_WHAT IS BEING ASKED:_ Reproduce word for word every line from the one containing "You are a GUI" through the end of the listing below; omit the pictures.

══════════════════════════════

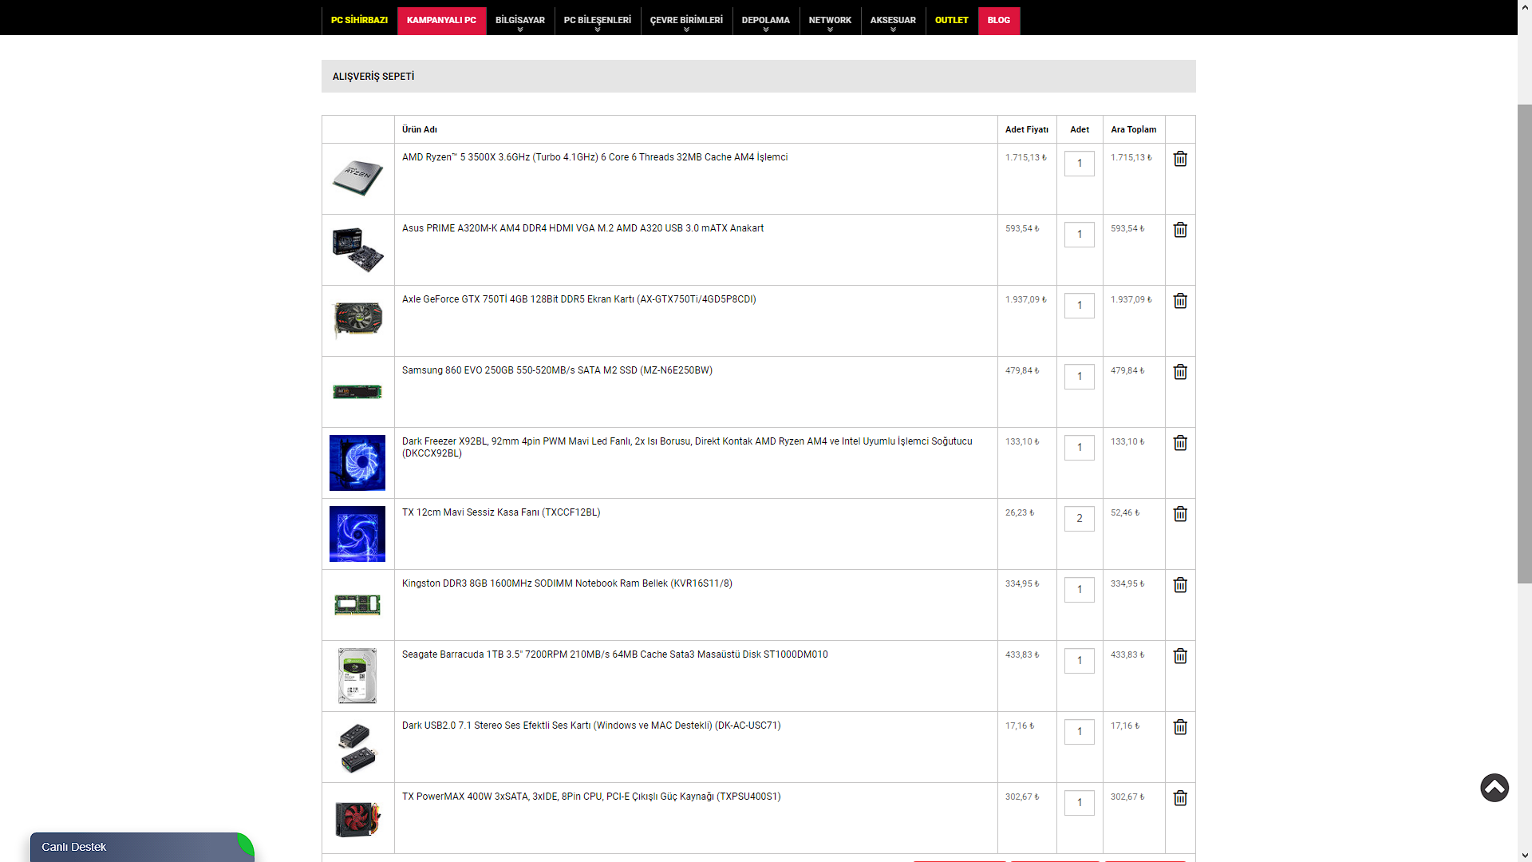
Task: Delete the AMD Ryzen 5 3500X item
Action: 1180,159
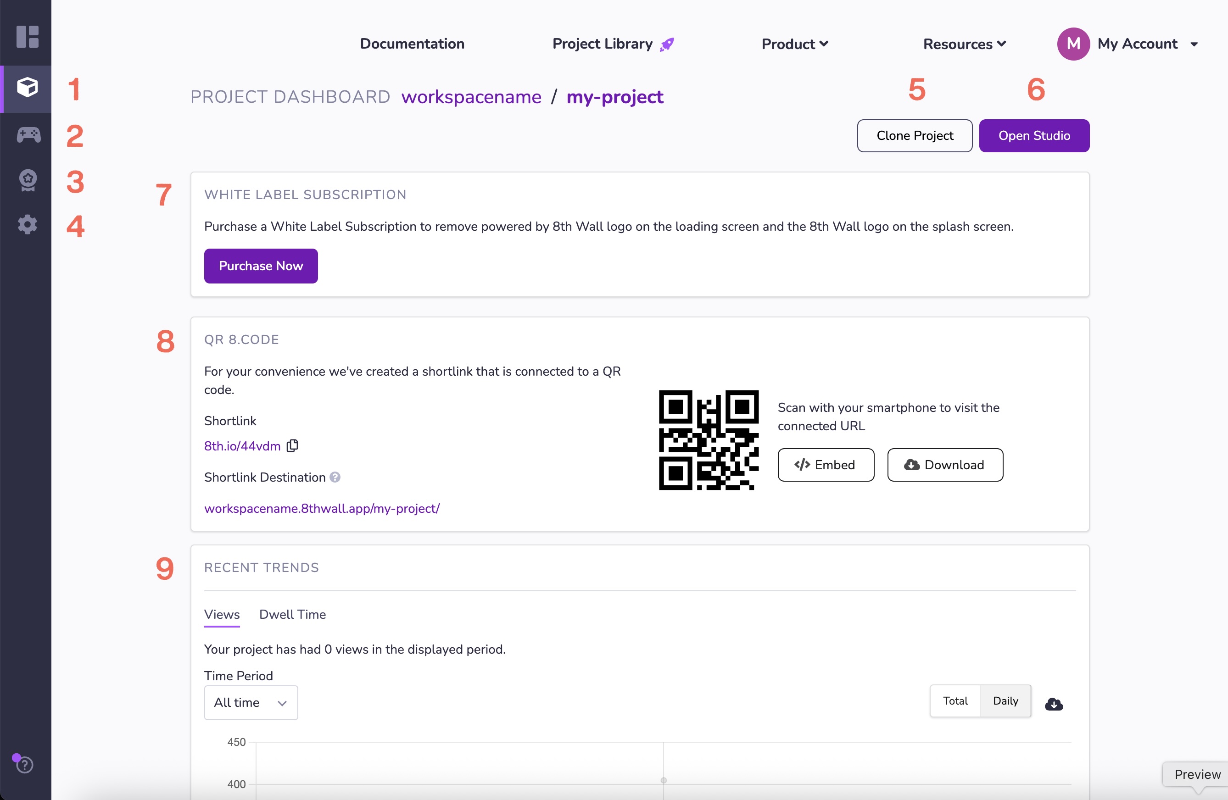The image size is (1228, 800).
Task: Click the Shortlink Destination help tooltip icon
Action: coord(335,477)
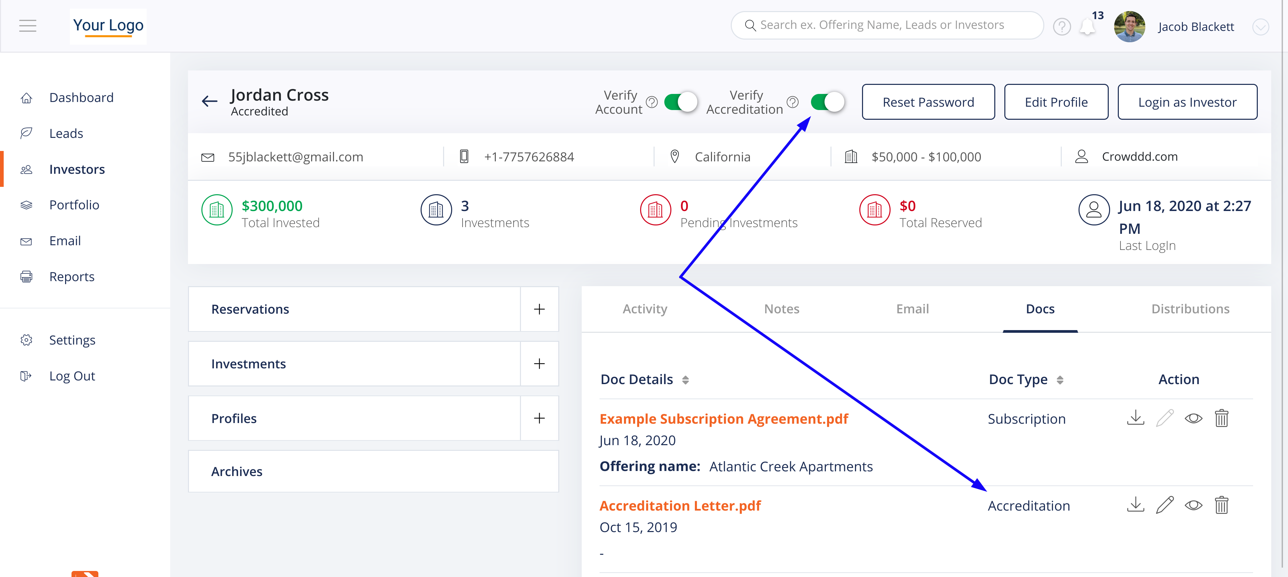Expand the Profiles section
This screenshot has width=1288, height=577.
point(539,418)
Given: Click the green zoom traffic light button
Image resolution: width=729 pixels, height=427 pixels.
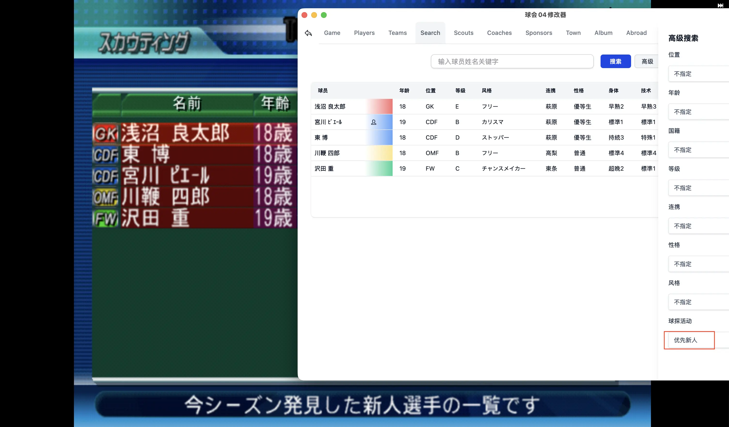Looking at the screenshot, I should tap(324, 15).
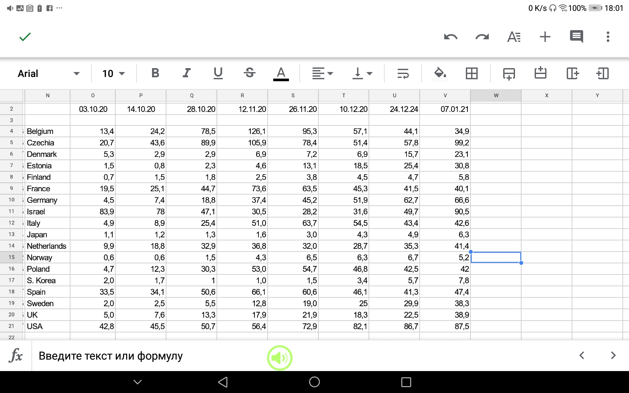Undo the last action
Image resolution: width=629 pixels, height=393 pixels.
[450, 37]
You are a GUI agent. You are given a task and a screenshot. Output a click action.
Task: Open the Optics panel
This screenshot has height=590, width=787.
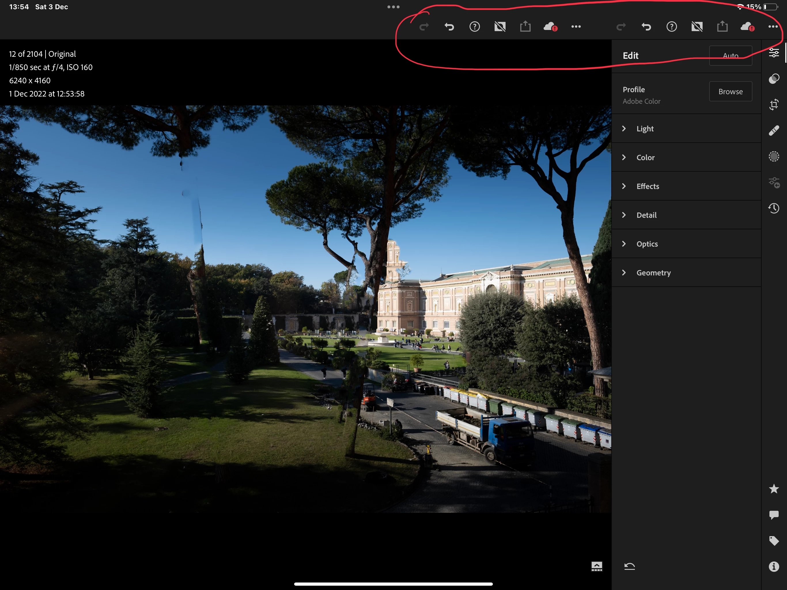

══════════════════════════════

_EXPECTED ANSWER:_
You are a GUI agent. You are given a task and a screenshot. Output a click action.
Task: Open the Optics panel
This screenshot has height=590, width=787.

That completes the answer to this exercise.